(Material for the task)

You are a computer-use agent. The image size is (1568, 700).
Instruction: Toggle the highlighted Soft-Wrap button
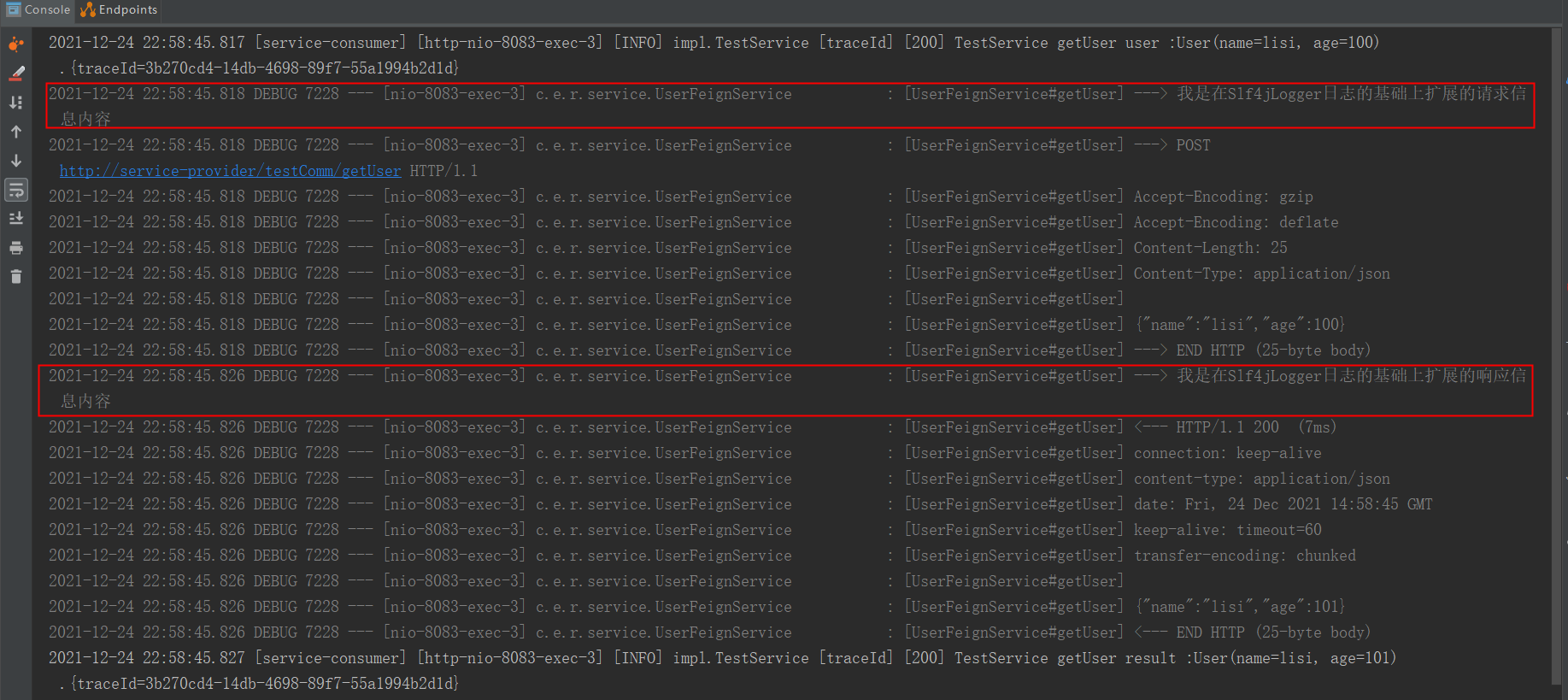pyautogui.click(x=15, y=190)
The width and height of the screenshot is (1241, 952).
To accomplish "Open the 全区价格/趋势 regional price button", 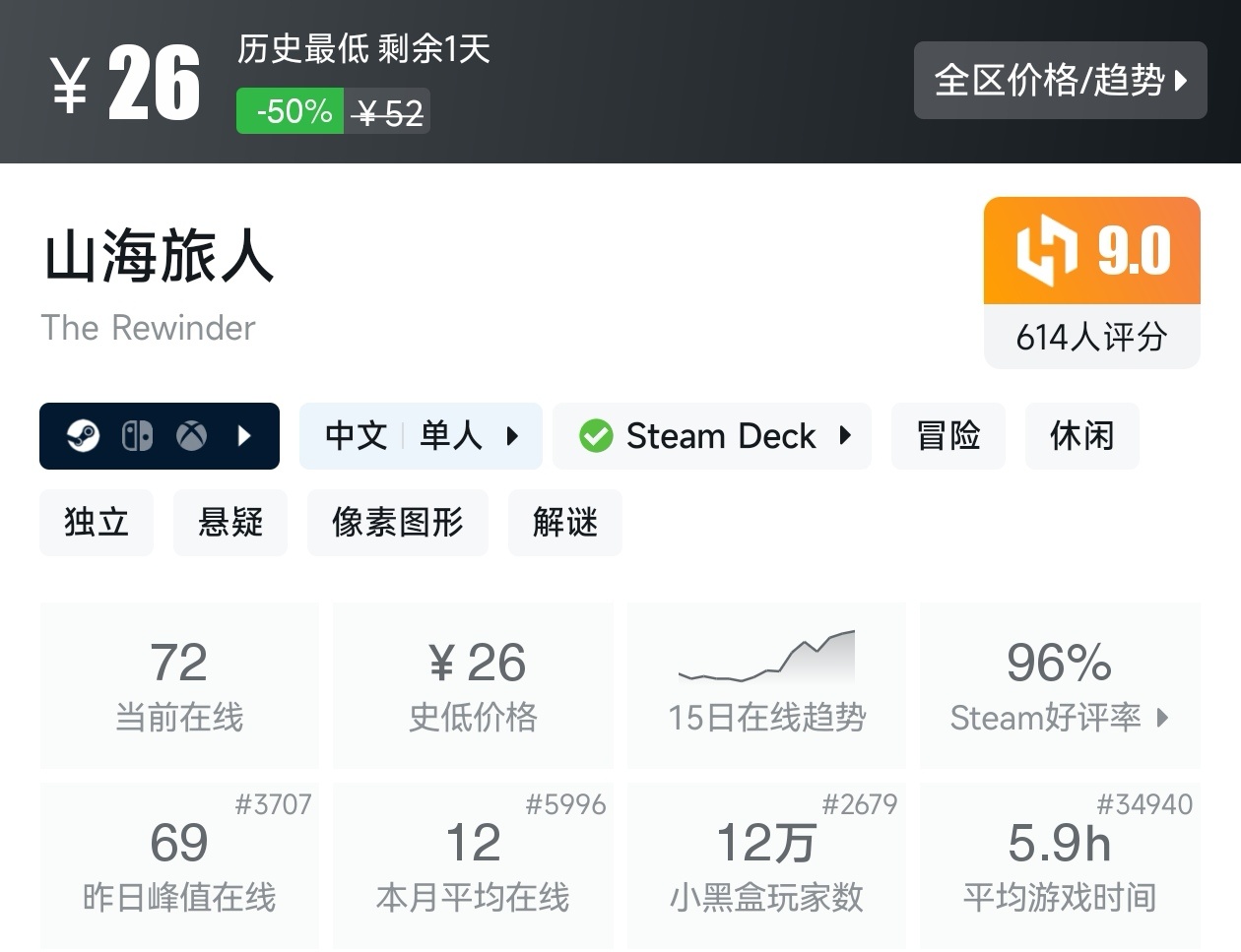I will point(1060,80).

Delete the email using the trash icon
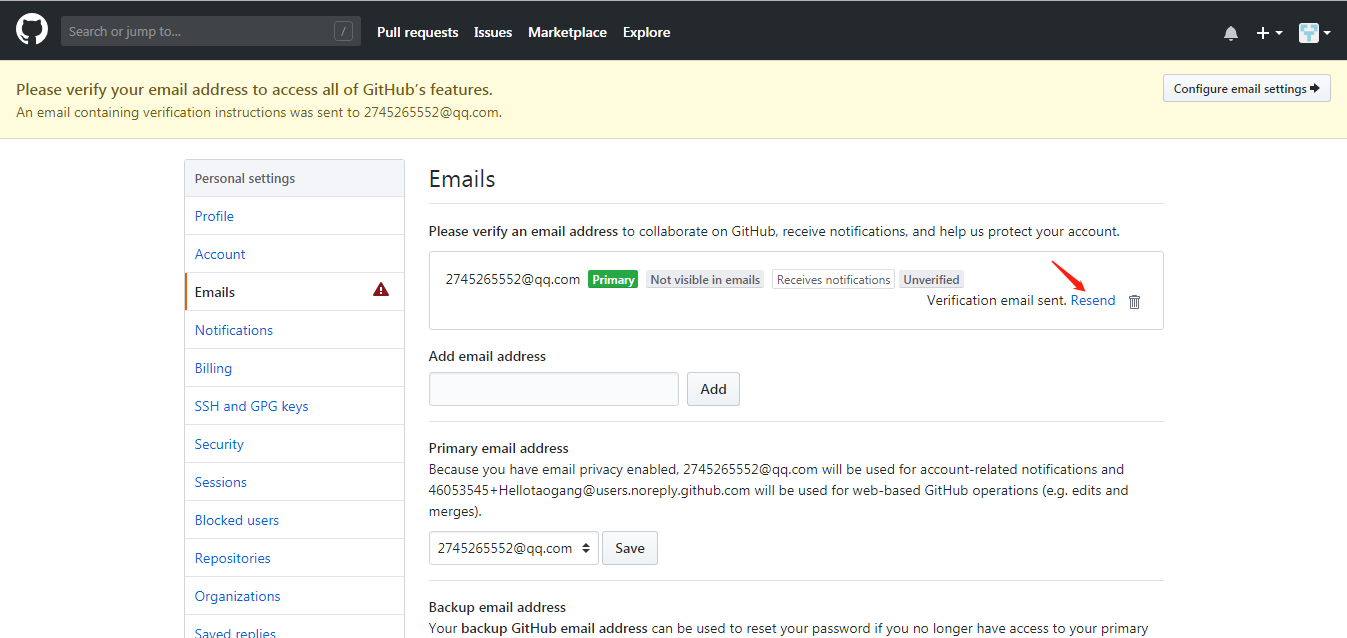[x=1134, y=301]
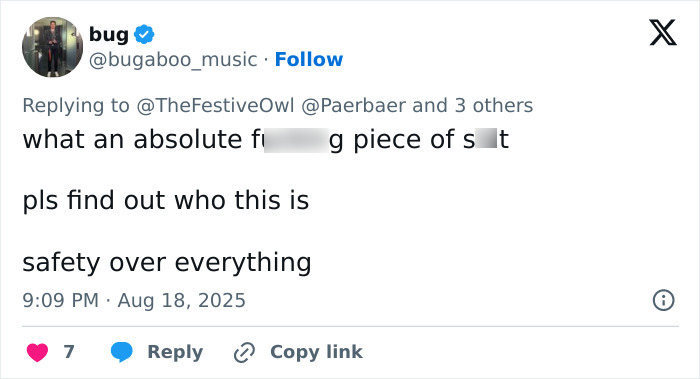Viewport: 700px width, 379px height.
Task: Click the "safety over everything" line
Action: 167,262
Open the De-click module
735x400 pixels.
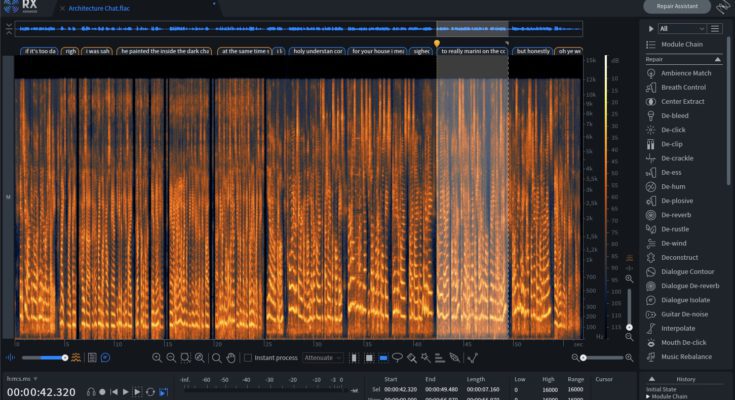coord(671,130)
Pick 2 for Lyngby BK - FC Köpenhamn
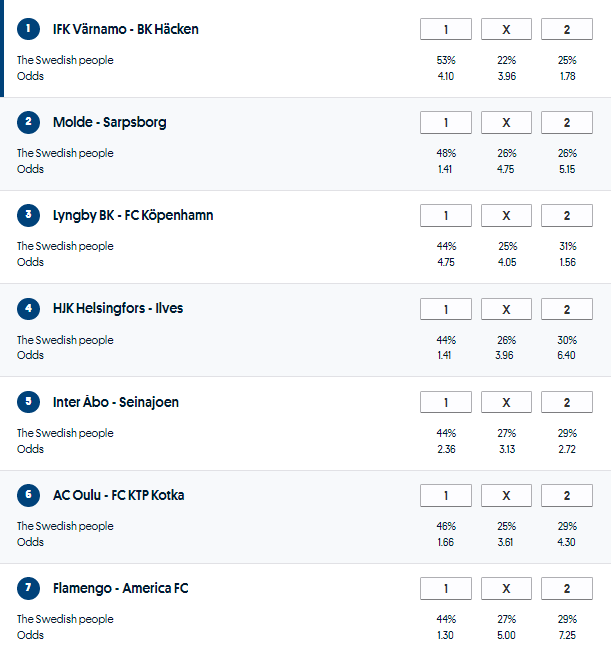This screenshot has width=611, height=656. pos(566,216)
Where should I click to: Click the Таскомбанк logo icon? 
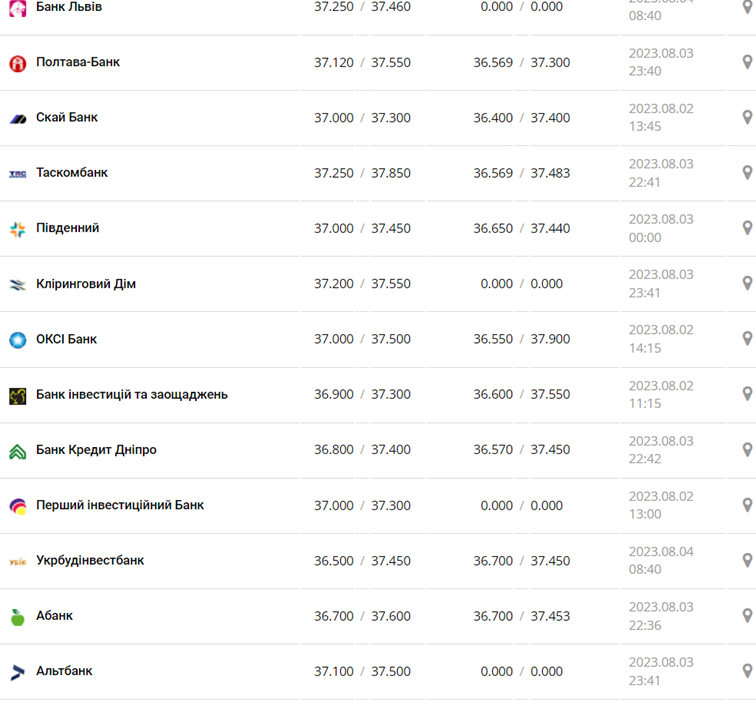click(17, 173)
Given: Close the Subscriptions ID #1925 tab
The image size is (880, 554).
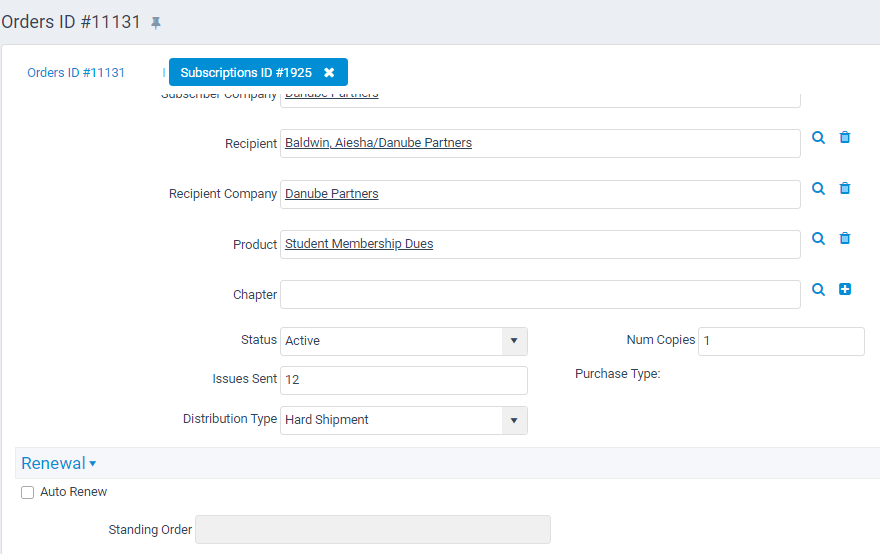Looking at the screenshot, I should click(329, 73).
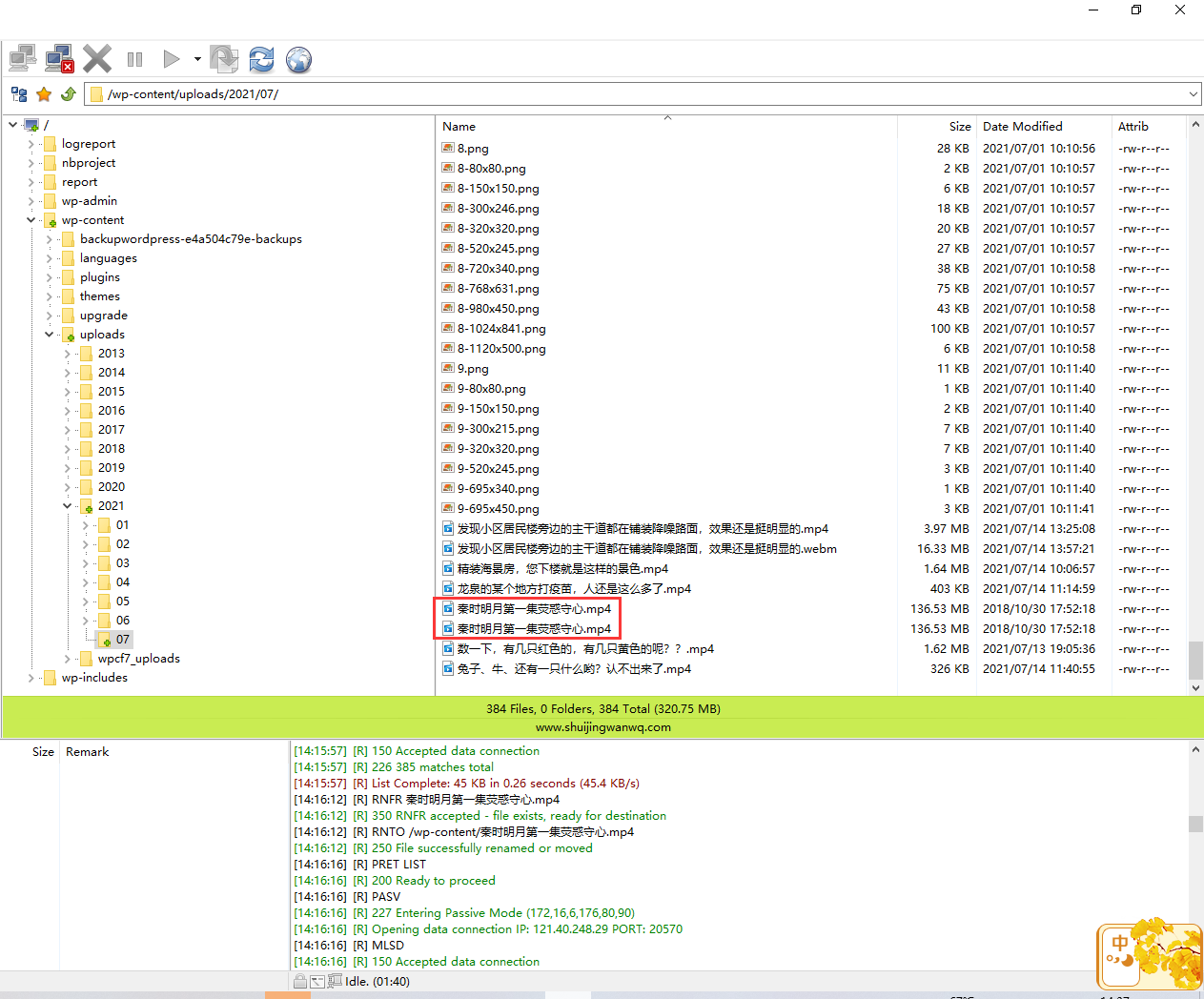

(End Material for the task)

Brief:
Once the line containing "Pick 2 for Lyngby BK - FC Köpenhamn" has been found, write out exactly that line and each one after it through the end of the data, leaving out every picture.

Result of the task:
Pick 2 for Lyngby BK - FC Köpenhamn
This screenshot has width=611, height=656. pos(566,216)
Where should I click to: Click the Таскомбанк logo icon? 
click(17, 173)
Given: Close the Subscriptions ID #1925 tab
The image size is (880, 554).
Looking at the screenshot, I should click(329, 73).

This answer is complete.